The Situation: Following a cyberattack on a law firm's systems, the Securities and Exchange Commission ("SEC") subpoenaed the firm for information, including the identity of clients whose information may have been accessed during the attack. After the firm refused to provide this information, the SEC filed suit to enforce its subpoena. 

The Result: On July 24, 2023, the court issued an order that granted the SEC a limited portion of its requested relief. In so ruling, the court acknowledged the SEC's broad investigative authority and rejected the law firm's arguments that the names of its clients are subject to privilege protection and its Fourth Amendment objections. The court nonetheless restricted the SEC to discovering the names of seven of the 298 clients it sought, concluding that the remaining clients were irrelevant to the SEC's stated investigative purpose. 

Looking Ahead: While the decision is unlikely to deter the SEC from continuing to subpoena companies who have suffered cyber incidents to identify SEC-regulated parties who have been affected, the court's curtailment of the SEC's demand that a law firm identify its clients, and the widespread criticism of its efforts, may diminish the agency's appetite to intrude on the attorney-client relationship.

In a case watched closely by lawyers and clients alike, the U.S. District Court for the District of Columbia compelled a law firm whose systems had been breached in a cyberattack to provide to the SEC the identities of certain clients whose material nonpublic information may have been accessed during the attack. While the Court overruled the law firm's objections to this request, it nevertheless gave the SEC access to just seven of the 298 client names it had sought. See SEC v. Covington & Burling, LLP, No. 23-MC-00002 (July 24, 2023).

This case stems from a cyberattack the law firm experienced over four months beginning in fall 2020. The firm cooperated with the FBI's investigation into the attack, which also impacted other businesses. The FBI did not seek or obtain information about firm clients.

## Records
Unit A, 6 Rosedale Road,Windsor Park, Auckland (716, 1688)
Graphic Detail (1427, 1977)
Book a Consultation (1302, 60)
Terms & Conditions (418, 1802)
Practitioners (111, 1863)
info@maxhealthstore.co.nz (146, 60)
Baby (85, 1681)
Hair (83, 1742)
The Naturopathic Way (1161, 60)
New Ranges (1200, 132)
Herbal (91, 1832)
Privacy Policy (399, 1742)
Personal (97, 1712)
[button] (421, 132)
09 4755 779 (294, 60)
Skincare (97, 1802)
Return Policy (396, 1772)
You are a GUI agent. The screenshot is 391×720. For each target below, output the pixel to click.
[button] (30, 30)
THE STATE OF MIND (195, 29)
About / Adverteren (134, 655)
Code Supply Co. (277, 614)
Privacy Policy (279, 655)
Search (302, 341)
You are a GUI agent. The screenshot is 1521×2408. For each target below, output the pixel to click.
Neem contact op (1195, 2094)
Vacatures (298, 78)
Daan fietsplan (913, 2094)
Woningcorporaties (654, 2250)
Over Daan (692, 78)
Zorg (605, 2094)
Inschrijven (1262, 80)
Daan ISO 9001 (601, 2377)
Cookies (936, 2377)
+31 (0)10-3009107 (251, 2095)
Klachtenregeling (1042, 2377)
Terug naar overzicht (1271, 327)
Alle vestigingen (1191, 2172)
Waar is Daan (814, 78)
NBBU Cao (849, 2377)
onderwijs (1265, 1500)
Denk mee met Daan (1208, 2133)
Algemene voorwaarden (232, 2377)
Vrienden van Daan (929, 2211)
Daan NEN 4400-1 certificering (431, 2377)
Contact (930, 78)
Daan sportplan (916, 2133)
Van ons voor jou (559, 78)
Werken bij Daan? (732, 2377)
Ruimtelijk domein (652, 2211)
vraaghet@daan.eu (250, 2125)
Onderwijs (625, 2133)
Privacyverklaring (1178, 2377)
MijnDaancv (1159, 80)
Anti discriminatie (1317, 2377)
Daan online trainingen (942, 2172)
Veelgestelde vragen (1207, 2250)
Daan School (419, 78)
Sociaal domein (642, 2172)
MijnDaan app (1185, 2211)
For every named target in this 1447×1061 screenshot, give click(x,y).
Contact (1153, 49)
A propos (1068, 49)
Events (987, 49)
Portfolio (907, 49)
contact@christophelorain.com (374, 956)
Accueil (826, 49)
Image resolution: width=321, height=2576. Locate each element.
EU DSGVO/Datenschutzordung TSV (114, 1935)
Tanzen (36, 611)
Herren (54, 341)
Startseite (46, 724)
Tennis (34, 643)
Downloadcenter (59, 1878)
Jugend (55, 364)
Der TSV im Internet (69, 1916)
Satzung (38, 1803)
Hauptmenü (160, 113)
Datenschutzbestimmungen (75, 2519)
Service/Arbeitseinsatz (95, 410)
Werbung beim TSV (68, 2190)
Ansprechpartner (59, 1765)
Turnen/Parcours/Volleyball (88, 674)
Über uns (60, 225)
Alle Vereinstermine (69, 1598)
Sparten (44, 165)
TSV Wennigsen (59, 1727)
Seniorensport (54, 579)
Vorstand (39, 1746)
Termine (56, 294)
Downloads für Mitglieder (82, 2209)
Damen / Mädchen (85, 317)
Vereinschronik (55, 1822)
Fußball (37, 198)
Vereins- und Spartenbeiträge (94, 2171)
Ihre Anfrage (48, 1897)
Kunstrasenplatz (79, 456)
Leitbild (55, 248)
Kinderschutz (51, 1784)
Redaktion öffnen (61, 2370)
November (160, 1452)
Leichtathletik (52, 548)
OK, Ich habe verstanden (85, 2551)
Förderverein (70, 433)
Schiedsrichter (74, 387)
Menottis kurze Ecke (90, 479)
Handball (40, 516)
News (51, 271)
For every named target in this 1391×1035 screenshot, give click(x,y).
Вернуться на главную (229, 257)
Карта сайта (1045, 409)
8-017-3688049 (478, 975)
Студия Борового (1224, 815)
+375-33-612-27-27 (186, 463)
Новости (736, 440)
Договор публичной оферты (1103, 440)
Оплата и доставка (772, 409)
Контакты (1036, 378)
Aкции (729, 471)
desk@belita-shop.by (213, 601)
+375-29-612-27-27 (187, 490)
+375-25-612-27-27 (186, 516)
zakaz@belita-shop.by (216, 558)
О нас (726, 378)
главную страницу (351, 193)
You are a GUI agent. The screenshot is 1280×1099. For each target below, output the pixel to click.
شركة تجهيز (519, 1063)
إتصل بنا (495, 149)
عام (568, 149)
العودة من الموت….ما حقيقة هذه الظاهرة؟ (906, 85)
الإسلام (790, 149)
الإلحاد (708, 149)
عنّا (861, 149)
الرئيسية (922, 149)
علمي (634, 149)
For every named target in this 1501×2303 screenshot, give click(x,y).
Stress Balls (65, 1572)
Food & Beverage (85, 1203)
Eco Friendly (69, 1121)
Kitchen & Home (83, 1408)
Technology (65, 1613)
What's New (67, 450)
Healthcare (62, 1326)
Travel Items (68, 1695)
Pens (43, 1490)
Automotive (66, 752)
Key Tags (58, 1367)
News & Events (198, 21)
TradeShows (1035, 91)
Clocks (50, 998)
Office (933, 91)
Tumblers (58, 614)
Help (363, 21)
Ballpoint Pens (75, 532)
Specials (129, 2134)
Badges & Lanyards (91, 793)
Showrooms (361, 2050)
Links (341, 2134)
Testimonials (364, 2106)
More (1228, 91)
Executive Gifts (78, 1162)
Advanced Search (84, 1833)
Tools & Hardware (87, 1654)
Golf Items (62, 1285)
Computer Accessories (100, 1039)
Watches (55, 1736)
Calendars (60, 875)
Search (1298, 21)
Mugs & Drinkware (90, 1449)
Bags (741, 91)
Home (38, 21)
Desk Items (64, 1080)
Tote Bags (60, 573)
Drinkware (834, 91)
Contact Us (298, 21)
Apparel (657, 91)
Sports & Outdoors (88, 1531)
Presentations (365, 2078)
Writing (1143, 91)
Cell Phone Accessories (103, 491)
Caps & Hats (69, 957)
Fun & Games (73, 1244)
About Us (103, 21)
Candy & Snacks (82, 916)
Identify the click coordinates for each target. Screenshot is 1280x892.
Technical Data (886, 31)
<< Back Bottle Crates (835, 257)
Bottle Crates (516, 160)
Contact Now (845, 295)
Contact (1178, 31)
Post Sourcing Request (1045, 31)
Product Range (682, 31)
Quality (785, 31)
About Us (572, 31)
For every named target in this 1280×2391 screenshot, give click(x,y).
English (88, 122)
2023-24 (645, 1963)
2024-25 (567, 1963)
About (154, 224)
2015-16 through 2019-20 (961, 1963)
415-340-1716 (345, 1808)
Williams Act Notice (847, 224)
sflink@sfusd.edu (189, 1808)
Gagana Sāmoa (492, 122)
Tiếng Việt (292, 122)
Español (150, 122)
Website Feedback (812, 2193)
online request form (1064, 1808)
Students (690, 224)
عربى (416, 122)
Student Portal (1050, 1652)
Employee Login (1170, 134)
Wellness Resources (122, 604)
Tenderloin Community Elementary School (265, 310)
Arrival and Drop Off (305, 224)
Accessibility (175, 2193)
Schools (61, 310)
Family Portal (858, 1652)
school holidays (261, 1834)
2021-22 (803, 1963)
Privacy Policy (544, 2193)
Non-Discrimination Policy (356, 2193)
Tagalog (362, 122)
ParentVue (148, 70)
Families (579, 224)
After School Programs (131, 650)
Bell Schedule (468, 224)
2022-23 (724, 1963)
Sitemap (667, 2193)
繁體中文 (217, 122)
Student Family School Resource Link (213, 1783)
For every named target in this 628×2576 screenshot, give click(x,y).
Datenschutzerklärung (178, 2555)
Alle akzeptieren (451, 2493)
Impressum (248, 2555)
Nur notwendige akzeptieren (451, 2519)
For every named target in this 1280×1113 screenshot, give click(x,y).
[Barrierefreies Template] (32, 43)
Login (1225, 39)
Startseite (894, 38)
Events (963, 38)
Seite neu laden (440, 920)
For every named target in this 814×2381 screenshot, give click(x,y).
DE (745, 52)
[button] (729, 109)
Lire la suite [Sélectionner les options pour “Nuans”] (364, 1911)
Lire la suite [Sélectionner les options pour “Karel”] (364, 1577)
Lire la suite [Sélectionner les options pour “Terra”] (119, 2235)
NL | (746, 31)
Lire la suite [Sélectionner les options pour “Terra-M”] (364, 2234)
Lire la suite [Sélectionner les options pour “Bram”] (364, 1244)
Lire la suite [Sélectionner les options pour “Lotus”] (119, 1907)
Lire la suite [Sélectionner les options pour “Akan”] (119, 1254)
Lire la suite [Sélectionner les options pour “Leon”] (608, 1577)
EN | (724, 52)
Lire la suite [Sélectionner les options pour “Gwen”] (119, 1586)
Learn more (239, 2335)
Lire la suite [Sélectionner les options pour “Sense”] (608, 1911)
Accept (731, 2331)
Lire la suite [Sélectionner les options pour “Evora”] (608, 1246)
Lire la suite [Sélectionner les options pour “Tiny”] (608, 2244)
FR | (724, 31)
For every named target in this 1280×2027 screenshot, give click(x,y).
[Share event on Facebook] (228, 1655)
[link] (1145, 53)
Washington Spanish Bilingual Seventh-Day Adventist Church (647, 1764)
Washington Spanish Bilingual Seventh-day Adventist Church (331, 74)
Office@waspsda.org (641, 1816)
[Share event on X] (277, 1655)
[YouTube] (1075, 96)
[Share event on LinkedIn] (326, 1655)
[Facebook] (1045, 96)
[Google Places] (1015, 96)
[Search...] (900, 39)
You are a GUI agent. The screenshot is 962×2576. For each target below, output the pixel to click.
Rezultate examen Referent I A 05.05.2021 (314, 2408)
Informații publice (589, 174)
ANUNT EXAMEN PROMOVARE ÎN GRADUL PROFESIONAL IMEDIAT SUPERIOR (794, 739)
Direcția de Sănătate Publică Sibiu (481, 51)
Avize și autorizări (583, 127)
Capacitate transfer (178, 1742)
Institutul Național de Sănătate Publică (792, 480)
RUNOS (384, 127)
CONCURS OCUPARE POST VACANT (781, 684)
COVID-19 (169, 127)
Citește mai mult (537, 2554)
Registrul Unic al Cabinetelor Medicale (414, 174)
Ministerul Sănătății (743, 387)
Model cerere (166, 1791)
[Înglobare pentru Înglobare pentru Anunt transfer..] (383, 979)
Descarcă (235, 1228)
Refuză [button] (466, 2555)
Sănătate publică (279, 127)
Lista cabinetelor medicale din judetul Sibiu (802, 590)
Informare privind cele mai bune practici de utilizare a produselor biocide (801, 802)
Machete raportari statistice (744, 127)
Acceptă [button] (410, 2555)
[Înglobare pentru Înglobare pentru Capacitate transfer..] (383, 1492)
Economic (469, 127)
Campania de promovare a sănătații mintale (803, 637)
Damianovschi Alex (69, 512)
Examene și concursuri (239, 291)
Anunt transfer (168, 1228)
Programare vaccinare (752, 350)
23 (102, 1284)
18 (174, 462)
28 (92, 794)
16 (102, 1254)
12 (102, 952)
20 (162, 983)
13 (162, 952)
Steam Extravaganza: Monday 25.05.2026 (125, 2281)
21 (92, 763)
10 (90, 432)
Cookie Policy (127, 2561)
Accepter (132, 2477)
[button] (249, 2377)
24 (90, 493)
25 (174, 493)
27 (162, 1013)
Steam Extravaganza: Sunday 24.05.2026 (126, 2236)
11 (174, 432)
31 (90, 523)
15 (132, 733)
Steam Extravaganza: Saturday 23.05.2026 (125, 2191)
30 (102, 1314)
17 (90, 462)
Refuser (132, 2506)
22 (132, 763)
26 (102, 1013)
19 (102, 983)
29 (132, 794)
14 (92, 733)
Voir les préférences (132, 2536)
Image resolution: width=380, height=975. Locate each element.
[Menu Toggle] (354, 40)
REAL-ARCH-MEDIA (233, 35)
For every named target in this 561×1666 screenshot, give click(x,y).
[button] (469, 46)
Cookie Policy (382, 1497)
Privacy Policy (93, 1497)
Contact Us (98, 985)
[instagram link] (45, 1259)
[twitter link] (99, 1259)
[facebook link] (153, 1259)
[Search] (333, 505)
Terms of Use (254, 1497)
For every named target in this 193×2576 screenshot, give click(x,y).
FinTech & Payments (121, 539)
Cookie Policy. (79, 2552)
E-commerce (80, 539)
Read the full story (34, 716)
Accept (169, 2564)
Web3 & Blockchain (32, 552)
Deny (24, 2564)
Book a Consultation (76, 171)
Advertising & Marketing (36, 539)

## What you need to do
**1.** In the SEC subpoena summary, can you rewrite the paragraph that begins "The Result: On July 24, 2023" as a short bulleted list that keeps its main facts?
**2.** According to the SEC subpoena summary, how long did the cyberattack on the law firm last?
The records have no role in this work.

## Solved problems
**1.**
- On July 24, 2023, the court granted the SEC only part of the relief it sought.
- It acknowledged the SEC's broad investigative authority.
- It rejected the law firm's claim that client names are privileged, along with its Fourth Amendment objections.
- It limited the SEC to the names of 7 of the 298 clients sought, finding the rest irrelevant to the SEC's stated investigative purpose.

**2.** It lasted over four months, beginning in fall 2020.